Reputation: 573
Having a list with N (large number) elements:
from random import randint
eles = [randint(0, 10) for i in range(3000000)]
I'm trying to implement the best way (performance/resources spent) this function below:
def mosty(lst):
sort = sorted((v, k) for k, v in enumerate(lst))
count, maxi, last_ele, idxs = 0, 0, None, []
for ele, idx in sort:
if(last_ele != ele):
count = 1
idxs = []
idxs.append(idx)
if(last_ele == ele):
count += 1
if(maxi < count):
results = (ele, count, idxs)
maxi = count
last_ele = ele
return results
This function returns the most common element, number of occurrences, and the indexes where it was found.
Here is the benchmark with 300000 eles.
But I think I could improve, one of the reasons being python3 sorted
function (timsort), if it returned a generator I didn't have to loop through the list twice right?
My questions are:
Is there any way for this code to be optimized? How?
With a lazy sorting I sure it would be, am I right? How can I implement lazy timsort
Upvotes: 0
Views: 148
Reputation: 2910
If you are willing to use numpy, then you can do something like this:
arr = np.array(eles)
values, counts = np.unique(arr, return_counts=True)
ind = np.argmax(counts)
most_common_elem, its_count = values[ind], counts[ind]

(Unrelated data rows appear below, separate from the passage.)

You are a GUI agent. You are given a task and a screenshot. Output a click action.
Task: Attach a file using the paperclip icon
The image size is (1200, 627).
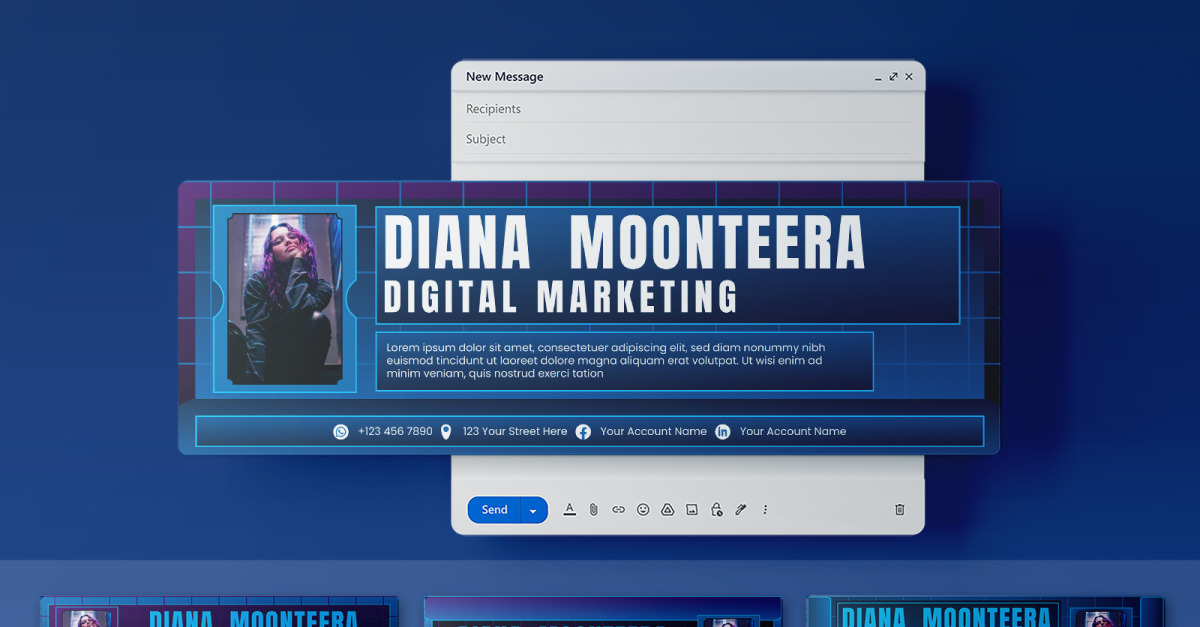pyautogui.click(x=594, y=509)
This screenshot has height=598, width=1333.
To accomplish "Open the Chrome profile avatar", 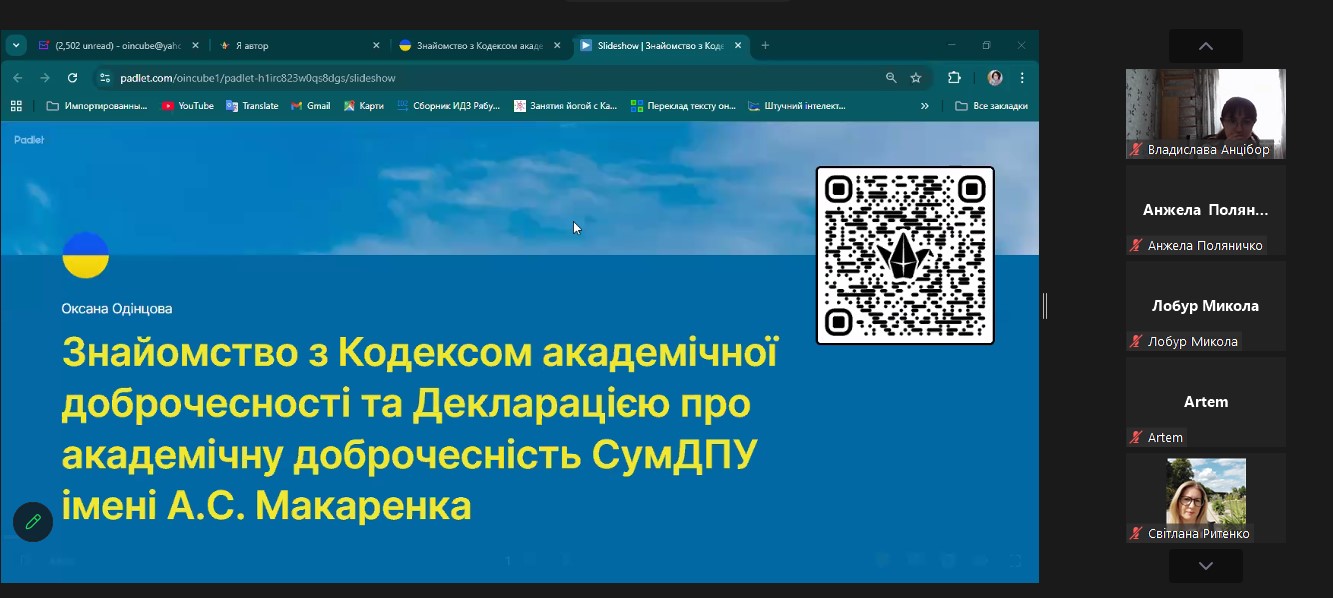I will [x=994, y=78].
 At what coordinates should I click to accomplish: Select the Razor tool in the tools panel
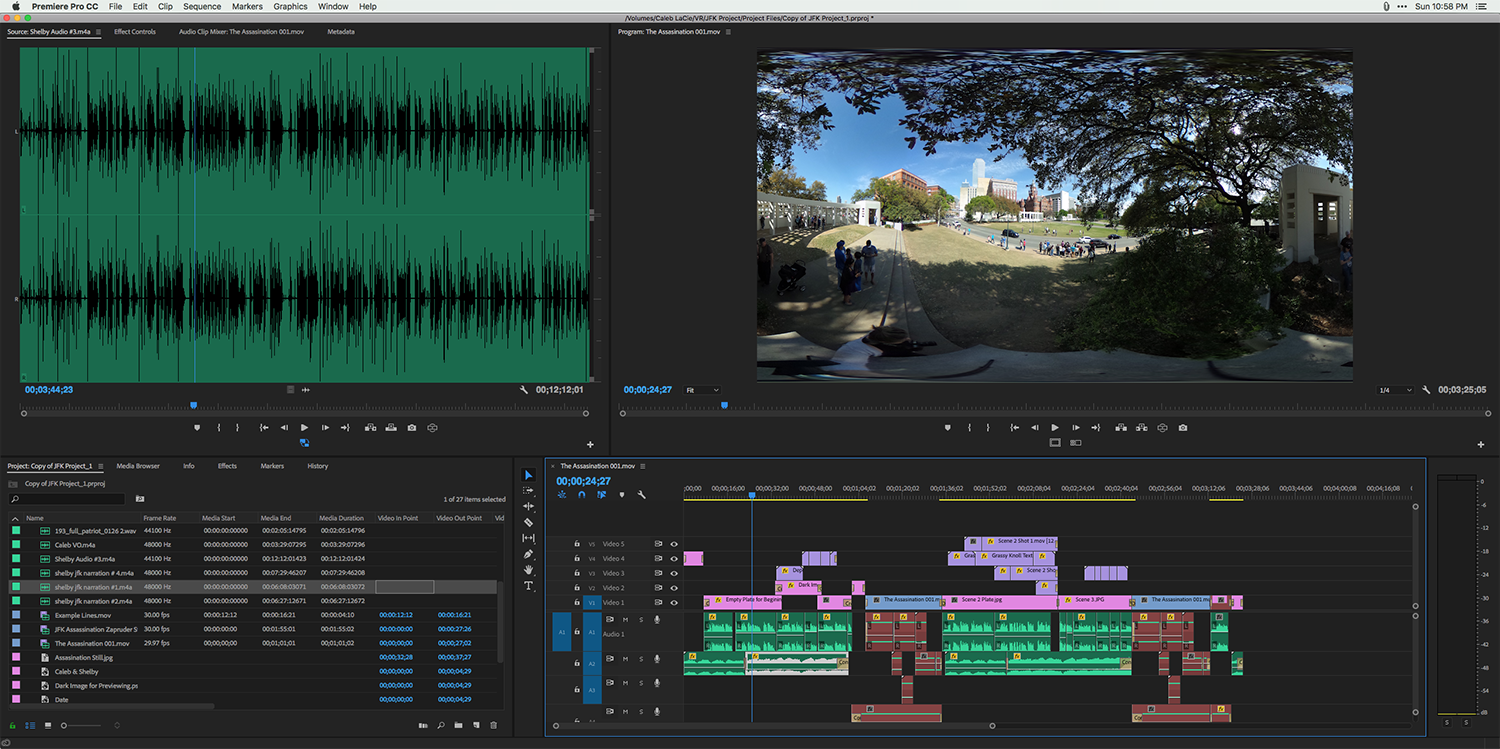(x=529, y=522)
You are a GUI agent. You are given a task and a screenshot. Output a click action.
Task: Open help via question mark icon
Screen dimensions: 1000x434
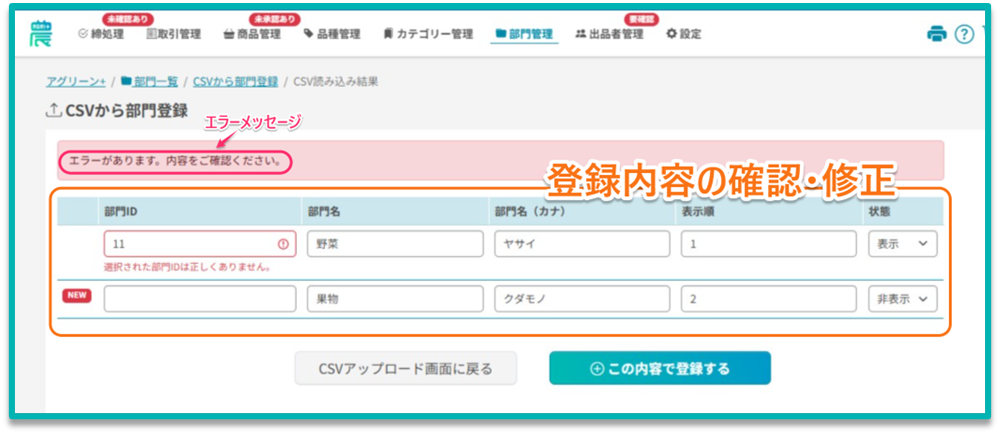(x=963, y=34)
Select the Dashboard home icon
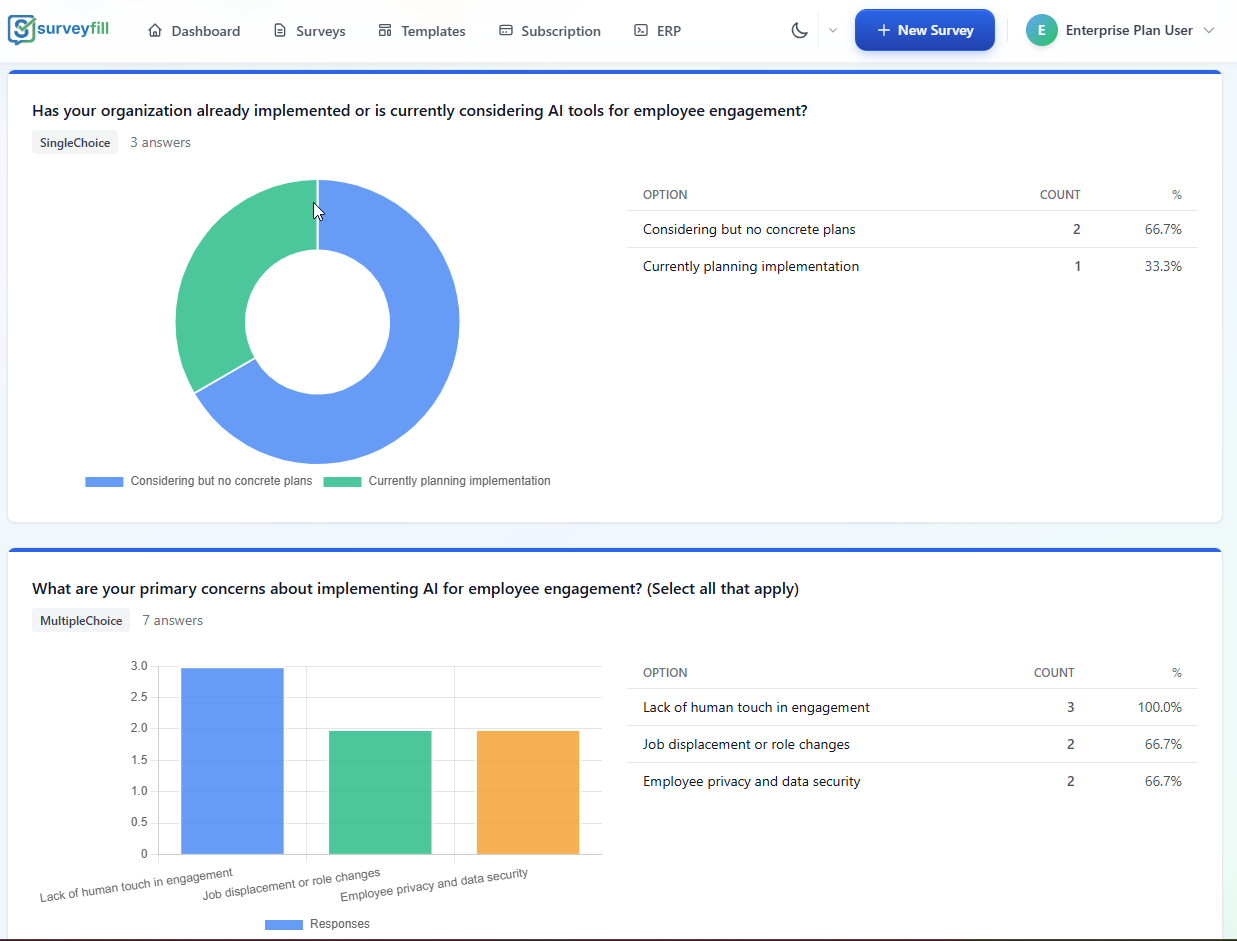This screenshot has width=1237, height=941. point(155,30)
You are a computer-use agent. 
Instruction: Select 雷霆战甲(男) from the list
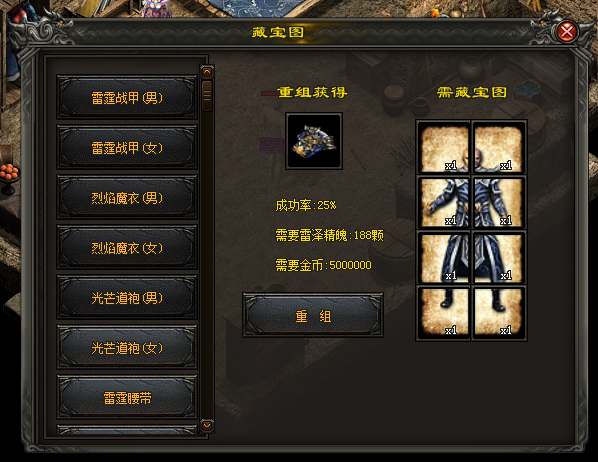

indices = np.where(arr == most_common_elem)
HTH.
Upvotes: 2
Reputation: 46911
did not do any benchmarks, but that should not perform that badly (even though it iterates twice over the list):
from collections import Counter
from random import randint
eles = [randint(0, 10) for i in range(30)]
counter = Counter(eles)
most_common_element, number_of_occurrences = counter.most_common(1)[0]
indices = [i for i, x in enumerate(eles) if x == most_common_element]
print(most_common_element, number_of_occurrences, indices)
and the indices (the second iteration) can be found lazily in a generator expression:
indices = (i for i, x in enumerate(eles) if x == most_common_element)
if you need to care about multiple elements being the most common, this might work for you:
from collections import Counter
from itertools import groupby
from operator import itemgetter
eles = [1, 1, 1, 2, 2, 2, 3, 3, 3, 4, 4, 5, 5]
counter = Counter(eles)
_key, group = next(groupby(counter.most_common(), key=itemgetter(1)))
most_common = dict(group)
indices = {key: [] for key in most_common}
for i, x in enumerate(eles):
if x in indices:
indices[x].append(i)
print(most_common)
print(indices)
you could of course still make the indices
lazy the same way as above.
Upvotes: 2